** Required work **
Lay out the lines in the items below, from the line containing "Viewport: 661px width, 355px height." through the end of the items, as a numbered list, skipping blank lines. Leave out the pictures.

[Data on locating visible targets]
════════
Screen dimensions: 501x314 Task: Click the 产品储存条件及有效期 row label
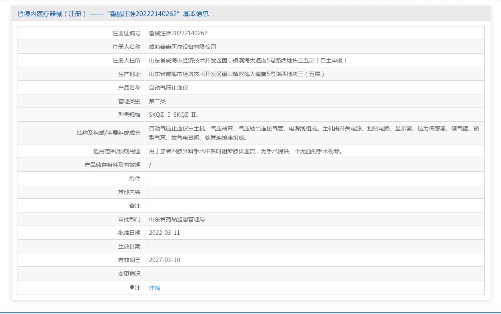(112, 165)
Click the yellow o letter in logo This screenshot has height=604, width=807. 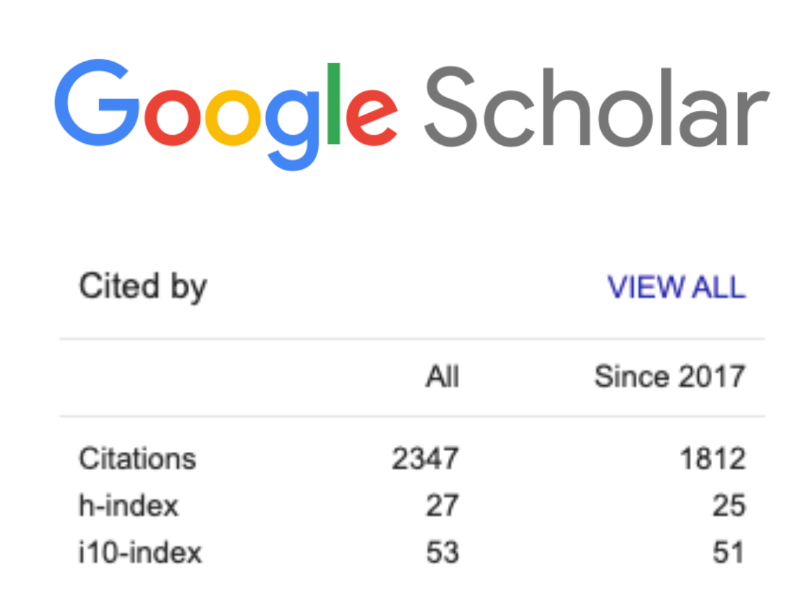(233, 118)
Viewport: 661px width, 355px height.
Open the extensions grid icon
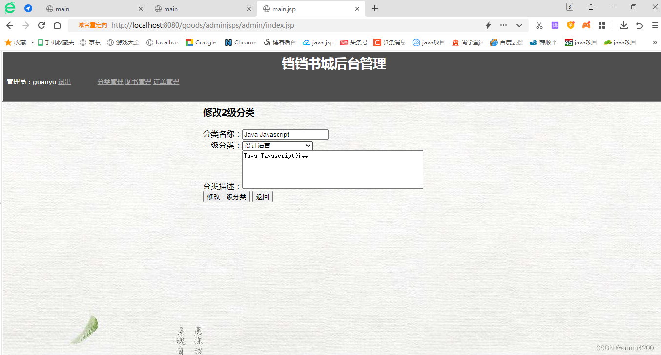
════════
** Expected answer **
1. Viewport: 661px width, 355px height.
2. Open the extensions grid icon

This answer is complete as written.